** Estratto della pagina **
-------

Sviluppi futuri: solo l'esperienza diretta sull'uomo sarà in grado di fornire delle risposte sulle specifiche questioni quali per esempio i meccanismi della coagulazione e della risposta immunitaria, gli effetti fisiologici della tecnica operatoria e della gestione intra e postoperatoria.

L'ottimizzazione delle superfici e delle connessioni anatomiche del sistema permetteranno il perfezionamento della tecnica operatoria con conseguente riduzione dei punti di sanguinamento, dei fenomeni compressivi su strutture vascolari e di dislocazione dei tessuti circolanti.

La valutazione dell'interazione tra elementi del sangue e di superficie del device, la biocompatibilità dei materiali e lo studio della dinamica dei fluidi all'interno del device, permetterà l'individuazione dei siti a più elevato potere trombogeno, nonché una maggiore conoscenza sulla durata dei materiali e una riduzione del grado di emolisi.

-------

** Dati estratti **
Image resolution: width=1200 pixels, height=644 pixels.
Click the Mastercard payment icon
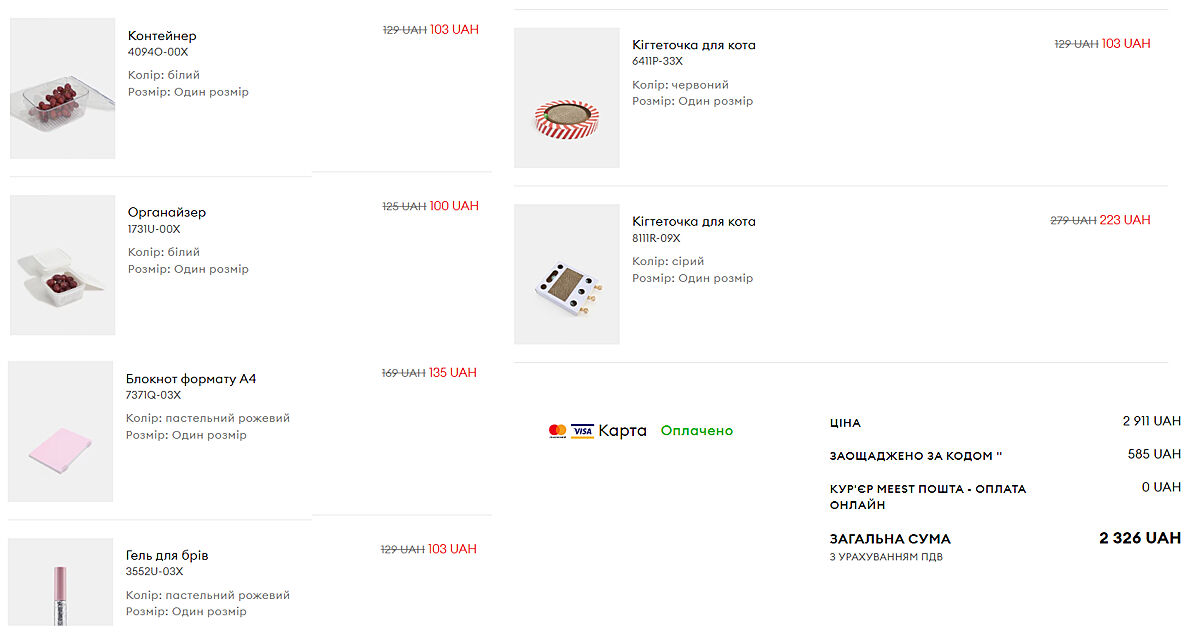coord(557,431)
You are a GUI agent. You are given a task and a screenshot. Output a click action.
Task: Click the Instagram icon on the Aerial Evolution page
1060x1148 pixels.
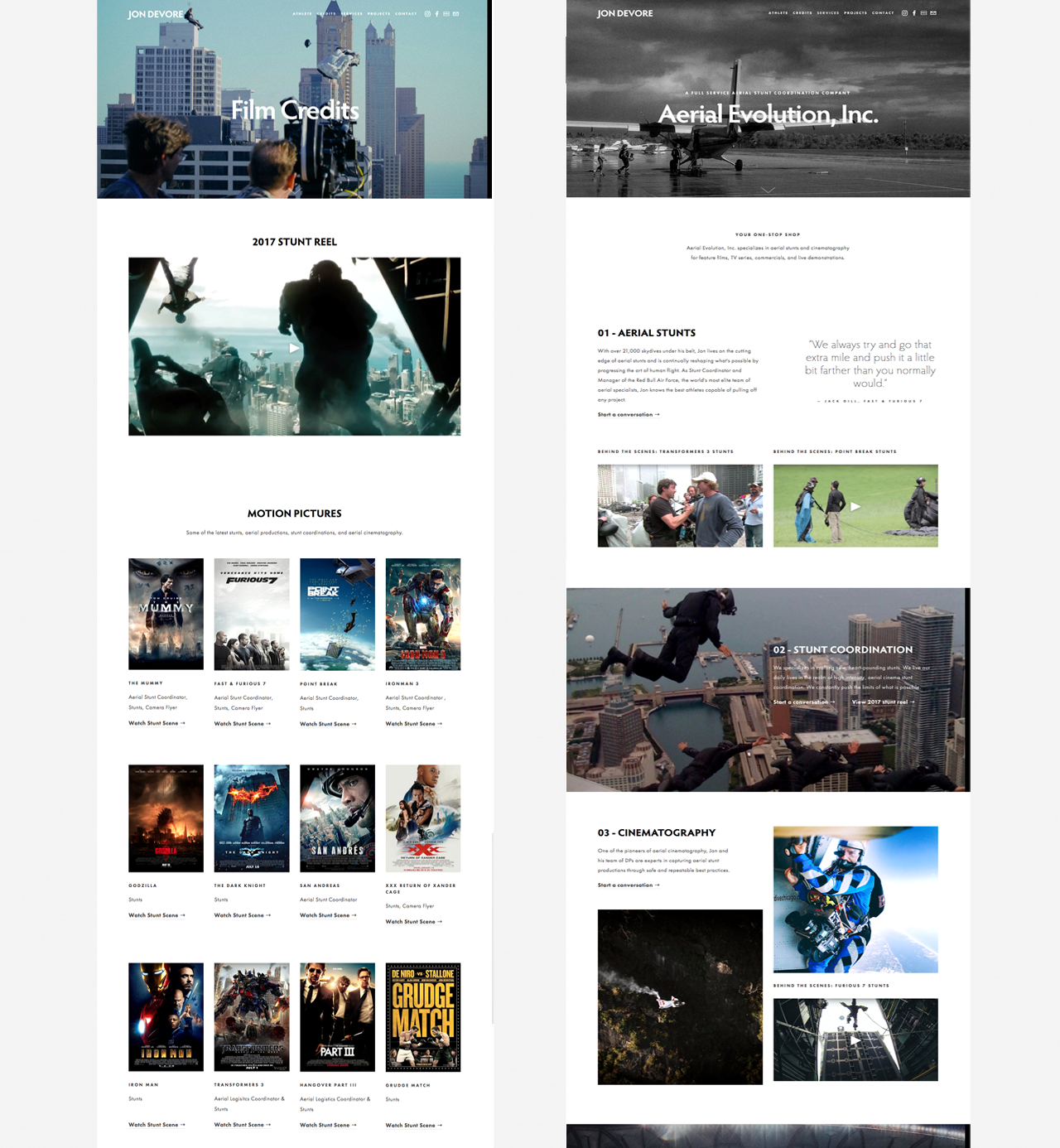(x=904, y=12)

-------

** Cosa si chiede **
1: Secondo l'estratto sugli sviluppi futuri, che cosa permetterà di ottenere lo studio dell'interazione tra sangue e superficie del device, della biocompatibilità dei materiali e della dinamica dei fluidi? Rispondi in una-tre frasi.
2: Prosegui per favore l'estratto sugli sviluppi futuri del device a partire dal punto in cui si interrompe.

** Risposte scritte **
1: Lo studio permetterà di individuare i siti del device a più elevato potere trombogeno. Darà inoltre una maggiore conoscenza sulla durata dei materiali e consentirà di ridurre il grado di emolisi.

2:
Un'attenta analisi della risposta fisiologica del corpo umano e del singolo apparato o organo all'introduzione dei supporti meccanici permetterà di progettare apparecchi in grado di assicurare una capacità funzionale il più possibile a quella dell'individuo sano e di stabilire dei criteri in grado di indicarci la possibilità di recupero del danno d'organo.

Resta da comprendere appieno la fisiologia dei sistemi di coagulazione e dell'aggregazione piastrinica, punto chiave di una più efficace, meno rischiosa e impegnativa terapia anticoagulante nella gestione del paziente portatore di VAD.

Casistica: dal marzo 1988 al novembre 1998 alla Divisione di Cardiochirurgia "Angelo de Gasperis" sono state effettuate 40 assistenze ventricolari meccaniche come "bridge" al trapianto cardiaco (tabella 1), 37 pazienti maschi e 3 femmine con un età variabile tra i 16 e i 63 anni (media 42). Al momento dell'applicazione dell'assistenza circolatoria tutti i pazienti erano in bassa portata o in shock cardiogeno, in trattamento farmacologico massimale con inotropi e/o vasodilatatori.

Dopo l'applicazione dell'apparecchio di assistenza tutti i pazienti hanno avuto un miglioramento emodinamico e della funzionalità epatica e renale.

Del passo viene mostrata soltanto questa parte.